The most important of these components as regards safety in a crash is the foam lining inside of the helmet. Polystyrene foam (to be precise, expandable polystyrene foam or EPS) is present in a thick layer in contemporary motorcycle helmets. EPS is lightweight and can withstand compression, making it a perfect material to use for the lining of motorcycle helmets. This lining absorbs and diffuses the energy of an impact, which the skull of the rider would otherwise bear the brunt of. EPS comes in different types and is used in various thicknesses in the manufacture of motorcycle helmets. Basically, the more foam that is used, the more impact resistance the helmet possesses.
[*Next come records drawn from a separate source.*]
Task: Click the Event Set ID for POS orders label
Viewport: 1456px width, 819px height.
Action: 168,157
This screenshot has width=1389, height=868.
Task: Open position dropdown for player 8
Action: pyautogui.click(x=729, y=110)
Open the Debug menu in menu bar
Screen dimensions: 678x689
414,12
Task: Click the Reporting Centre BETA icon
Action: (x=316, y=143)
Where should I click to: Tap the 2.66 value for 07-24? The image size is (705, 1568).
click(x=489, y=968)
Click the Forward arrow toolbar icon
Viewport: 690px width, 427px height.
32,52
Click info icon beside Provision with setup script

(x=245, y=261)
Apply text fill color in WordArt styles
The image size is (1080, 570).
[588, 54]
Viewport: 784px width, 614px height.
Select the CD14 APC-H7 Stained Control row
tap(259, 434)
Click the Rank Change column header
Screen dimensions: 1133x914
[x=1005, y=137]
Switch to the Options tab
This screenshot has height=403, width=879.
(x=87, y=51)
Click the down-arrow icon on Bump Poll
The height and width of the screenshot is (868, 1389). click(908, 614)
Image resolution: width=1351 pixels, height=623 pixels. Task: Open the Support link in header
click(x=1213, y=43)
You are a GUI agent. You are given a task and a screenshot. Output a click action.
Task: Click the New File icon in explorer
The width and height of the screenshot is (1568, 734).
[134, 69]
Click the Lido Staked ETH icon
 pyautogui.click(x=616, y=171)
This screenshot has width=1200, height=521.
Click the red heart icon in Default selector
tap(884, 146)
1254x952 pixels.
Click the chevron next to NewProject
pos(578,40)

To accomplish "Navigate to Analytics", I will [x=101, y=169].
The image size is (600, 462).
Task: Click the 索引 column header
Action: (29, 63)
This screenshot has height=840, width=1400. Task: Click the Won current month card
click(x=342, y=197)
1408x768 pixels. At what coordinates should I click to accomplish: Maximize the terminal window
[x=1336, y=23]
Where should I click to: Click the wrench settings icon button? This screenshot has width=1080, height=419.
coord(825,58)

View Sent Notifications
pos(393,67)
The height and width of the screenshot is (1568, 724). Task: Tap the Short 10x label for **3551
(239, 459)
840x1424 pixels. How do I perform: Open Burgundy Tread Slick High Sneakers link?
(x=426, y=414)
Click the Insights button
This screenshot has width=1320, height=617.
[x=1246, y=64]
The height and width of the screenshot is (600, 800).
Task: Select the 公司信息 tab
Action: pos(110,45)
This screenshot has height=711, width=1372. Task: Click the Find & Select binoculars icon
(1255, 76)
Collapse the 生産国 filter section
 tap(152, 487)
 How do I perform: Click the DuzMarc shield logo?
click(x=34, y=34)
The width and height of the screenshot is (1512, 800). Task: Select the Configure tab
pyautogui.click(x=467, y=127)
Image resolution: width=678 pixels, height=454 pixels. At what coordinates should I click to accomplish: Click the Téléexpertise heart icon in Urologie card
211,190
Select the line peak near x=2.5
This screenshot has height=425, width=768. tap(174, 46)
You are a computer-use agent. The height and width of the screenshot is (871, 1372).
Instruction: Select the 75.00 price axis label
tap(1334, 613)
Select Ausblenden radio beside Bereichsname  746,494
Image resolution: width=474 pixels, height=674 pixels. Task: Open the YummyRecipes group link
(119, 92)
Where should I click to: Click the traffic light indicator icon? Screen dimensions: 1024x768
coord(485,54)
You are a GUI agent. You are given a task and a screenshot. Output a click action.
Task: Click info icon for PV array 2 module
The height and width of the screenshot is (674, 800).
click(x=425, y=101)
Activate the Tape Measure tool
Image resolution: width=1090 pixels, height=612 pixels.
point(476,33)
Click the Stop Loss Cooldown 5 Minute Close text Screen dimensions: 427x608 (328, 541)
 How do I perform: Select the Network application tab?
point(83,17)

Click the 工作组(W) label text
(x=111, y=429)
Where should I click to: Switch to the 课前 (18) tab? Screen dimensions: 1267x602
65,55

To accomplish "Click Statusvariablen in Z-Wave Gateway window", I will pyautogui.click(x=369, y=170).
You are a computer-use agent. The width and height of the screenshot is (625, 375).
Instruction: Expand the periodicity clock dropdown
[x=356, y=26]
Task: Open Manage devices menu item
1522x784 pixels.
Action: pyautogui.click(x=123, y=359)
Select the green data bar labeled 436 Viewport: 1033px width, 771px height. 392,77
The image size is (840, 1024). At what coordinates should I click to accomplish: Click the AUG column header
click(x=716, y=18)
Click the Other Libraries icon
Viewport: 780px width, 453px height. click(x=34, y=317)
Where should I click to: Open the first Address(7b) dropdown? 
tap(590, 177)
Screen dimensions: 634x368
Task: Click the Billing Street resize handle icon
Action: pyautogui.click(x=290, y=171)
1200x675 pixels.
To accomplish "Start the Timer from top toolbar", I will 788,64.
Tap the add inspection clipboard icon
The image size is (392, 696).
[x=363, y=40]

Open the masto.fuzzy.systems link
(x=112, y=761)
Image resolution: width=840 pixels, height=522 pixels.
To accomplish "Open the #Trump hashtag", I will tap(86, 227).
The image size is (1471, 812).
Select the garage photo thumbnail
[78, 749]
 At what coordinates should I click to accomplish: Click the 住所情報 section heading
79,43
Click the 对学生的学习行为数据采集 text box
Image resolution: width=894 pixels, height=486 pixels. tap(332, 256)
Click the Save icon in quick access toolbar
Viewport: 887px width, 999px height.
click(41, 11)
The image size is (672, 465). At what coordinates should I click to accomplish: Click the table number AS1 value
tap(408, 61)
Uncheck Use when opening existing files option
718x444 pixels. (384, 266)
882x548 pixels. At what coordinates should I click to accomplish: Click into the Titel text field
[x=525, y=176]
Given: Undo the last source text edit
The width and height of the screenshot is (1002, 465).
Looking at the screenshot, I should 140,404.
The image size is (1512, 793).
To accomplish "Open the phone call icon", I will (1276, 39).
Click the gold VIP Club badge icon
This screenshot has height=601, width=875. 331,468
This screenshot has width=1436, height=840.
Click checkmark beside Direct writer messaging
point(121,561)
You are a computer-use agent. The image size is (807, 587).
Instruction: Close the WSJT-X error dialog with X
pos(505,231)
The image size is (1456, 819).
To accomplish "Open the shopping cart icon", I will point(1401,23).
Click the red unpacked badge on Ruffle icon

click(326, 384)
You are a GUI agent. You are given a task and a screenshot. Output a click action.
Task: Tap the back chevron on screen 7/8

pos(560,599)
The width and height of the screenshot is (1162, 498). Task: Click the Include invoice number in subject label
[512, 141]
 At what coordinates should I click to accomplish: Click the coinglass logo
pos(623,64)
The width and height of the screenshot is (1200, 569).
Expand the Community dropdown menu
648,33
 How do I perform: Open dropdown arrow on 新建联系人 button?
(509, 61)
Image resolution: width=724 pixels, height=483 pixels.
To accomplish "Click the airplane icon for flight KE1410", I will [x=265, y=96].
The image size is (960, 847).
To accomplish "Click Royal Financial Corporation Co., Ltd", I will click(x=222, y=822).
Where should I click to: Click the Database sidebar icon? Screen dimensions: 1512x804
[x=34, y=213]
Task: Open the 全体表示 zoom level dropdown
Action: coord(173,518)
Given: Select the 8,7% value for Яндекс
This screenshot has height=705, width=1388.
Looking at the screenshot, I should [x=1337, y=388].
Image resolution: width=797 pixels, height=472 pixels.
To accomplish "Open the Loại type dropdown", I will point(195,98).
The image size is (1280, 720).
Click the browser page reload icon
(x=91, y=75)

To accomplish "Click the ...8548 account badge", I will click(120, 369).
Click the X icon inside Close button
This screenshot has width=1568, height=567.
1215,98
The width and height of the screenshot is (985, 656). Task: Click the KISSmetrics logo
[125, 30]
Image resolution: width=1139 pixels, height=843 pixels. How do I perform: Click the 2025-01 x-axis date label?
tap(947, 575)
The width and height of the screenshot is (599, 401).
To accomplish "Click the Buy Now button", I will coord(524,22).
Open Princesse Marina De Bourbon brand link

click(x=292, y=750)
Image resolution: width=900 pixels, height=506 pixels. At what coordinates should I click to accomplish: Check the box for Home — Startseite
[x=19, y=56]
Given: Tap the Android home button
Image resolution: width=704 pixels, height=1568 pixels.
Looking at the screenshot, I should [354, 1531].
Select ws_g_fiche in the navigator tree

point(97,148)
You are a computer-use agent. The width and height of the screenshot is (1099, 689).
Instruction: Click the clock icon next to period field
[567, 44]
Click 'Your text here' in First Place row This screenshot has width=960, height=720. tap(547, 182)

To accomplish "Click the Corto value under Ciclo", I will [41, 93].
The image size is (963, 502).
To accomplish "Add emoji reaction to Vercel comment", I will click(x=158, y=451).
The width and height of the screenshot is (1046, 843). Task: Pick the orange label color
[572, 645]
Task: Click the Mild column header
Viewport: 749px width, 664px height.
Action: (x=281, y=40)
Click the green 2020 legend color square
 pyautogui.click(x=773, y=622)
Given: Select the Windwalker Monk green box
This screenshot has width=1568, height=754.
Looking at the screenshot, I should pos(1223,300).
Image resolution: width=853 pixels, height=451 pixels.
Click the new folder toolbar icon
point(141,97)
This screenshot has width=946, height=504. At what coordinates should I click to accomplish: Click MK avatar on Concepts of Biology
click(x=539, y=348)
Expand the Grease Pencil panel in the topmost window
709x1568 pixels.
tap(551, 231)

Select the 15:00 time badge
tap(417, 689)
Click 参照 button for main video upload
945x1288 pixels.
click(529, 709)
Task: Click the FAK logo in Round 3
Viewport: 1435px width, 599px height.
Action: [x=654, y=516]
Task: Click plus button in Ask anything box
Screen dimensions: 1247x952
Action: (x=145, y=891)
The interior lining (not to be confused with the foam cushioning is usually removable; all the better to adjust for fit and of course, removal for washing. This liner comprises the top two layers of the interior of a motorcycle helmet. The outer shell is made from extremely durable materials and must go through extensive DOT testing. These tests include resistance to puncture and abrasion (for instance, from skidding along pavement). These days, the shell is likely to be made of fiberglass or plastic due to cost and weight. However, more high end helmets are made from (equally light, yet far more expensive) materials such as Kevlar and carbon fibers.
And last but not least is the chin strap. Usually made of nylon, this vital piece holds everything together and ensures that the helmet will remain on the rider in the event of a crash.
The manufacturing process of motorcycle helmets is undergoing continual improvement by the companies engaged in making them. Lighter materials and better construction mean constant improvement in motorcycle helmets. There are heavier materials out there for helmets; fiberglass for instance. While offering good protection, they can crack if dropped, ruining their utility as protective gear. Injection molded plastic is another common material. However, this is not as long lasting as fiberglass and can be broken down by paint and decals. Great care must be taken with what goes onto a plastic helmet.
Keep in mind what sort of bike you intend to ride while wearing any helmet you are considering purchasing. Discuss it with the staff at your local shop; the type of helmet that can best protect you in a crash can depend to some extent on what model and make you ride.